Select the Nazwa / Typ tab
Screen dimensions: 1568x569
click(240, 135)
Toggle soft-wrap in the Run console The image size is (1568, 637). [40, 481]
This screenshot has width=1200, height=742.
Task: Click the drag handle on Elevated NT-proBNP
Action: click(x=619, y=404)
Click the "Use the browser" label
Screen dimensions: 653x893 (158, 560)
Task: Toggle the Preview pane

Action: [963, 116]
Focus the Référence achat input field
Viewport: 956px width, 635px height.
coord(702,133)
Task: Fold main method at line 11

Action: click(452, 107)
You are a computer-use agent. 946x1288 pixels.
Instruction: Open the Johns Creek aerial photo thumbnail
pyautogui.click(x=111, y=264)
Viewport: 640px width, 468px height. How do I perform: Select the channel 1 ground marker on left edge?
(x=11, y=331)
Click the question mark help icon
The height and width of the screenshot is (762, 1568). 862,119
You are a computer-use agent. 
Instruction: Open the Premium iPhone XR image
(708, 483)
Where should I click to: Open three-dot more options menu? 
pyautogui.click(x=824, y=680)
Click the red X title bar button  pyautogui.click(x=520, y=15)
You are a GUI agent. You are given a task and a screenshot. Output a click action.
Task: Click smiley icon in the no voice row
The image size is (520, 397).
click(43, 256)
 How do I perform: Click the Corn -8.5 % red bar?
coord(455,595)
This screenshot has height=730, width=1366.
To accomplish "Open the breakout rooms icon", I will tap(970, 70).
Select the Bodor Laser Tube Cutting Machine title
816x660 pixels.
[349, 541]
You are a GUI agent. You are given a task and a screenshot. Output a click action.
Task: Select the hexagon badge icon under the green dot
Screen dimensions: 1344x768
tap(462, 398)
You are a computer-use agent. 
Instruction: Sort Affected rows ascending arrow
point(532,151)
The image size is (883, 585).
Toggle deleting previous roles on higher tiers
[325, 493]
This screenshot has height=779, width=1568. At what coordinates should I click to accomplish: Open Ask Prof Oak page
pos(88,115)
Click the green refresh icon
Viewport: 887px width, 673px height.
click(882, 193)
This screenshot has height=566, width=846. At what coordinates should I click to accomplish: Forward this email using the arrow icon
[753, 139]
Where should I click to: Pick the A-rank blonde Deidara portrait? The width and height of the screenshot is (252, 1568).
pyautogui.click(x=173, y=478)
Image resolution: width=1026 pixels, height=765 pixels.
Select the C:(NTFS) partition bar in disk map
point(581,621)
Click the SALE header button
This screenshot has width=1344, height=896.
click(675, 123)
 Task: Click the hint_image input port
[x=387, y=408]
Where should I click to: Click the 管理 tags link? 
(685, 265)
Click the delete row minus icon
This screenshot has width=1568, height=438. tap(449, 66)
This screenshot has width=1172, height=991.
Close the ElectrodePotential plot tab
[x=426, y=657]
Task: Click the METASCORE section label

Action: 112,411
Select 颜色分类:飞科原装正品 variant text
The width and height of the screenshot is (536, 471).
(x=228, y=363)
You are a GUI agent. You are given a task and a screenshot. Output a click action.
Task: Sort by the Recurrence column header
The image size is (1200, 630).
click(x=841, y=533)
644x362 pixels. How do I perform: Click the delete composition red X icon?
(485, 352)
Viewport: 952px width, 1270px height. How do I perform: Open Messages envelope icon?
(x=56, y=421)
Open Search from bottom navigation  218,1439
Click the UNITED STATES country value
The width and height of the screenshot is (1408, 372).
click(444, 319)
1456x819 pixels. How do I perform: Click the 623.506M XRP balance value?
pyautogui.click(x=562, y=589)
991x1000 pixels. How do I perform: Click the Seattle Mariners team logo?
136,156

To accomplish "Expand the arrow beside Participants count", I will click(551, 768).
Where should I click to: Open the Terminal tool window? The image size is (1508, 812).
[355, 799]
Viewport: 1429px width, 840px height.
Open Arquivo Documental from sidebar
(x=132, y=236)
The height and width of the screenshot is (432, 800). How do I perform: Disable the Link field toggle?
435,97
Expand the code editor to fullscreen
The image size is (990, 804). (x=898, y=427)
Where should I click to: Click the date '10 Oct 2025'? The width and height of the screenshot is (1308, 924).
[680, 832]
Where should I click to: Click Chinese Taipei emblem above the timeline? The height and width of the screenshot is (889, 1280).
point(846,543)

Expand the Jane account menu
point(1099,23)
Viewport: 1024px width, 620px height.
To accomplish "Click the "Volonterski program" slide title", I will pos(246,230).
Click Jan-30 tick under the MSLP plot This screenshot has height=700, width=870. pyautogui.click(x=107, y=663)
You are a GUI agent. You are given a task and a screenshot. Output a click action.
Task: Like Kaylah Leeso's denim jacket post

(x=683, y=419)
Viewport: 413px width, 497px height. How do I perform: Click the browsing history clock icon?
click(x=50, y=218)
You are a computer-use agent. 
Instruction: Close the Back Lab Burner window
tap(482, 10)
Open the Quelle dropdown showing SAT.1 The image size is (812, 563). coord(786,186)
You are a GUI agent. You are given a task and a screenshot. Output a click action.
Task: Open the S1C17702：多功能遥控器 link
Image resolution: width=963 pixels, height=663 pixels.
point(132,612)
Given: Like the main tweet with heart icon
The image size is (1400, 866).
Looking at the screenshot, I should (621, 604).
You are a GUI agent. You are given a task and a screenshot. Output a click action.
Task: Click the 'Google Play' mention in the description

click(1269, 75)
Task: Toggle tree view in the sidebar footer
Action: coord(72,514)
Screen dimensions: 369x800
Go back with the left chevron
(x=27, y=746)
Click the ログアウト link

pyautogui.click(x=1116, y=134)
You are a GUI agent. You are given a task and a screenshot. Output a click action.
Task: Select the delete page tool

= = = = =

## TASK DIRECTIONS
Retype the material starting with the line containing "Given: Like the main tweet with heart icon" and continuing through the end of the material, keeping every line as it is.

## RESPONSE BELOW
Given: Like the main tweet with heart icon
The image size is (1400, 866).
Looking at the screenshot, I should (621, 604).
You are a GUI agent. You are given a task and a screenshot. Output a click action.
Task: Click the 'Google Play' mention in the description

click(1269, 75)
Task: Toggle tree view in the sidebar footer
Action: coord(72,514)
Screen dimensions: 369x800
Go back with the left chevron
(x=27, y=746)
Click the ログアウト link

pyautogui.click(x=1116, y=134)
You are a GUI agent. You are given a task and a screenshot. Output a click action.
Task: Select the delete page tool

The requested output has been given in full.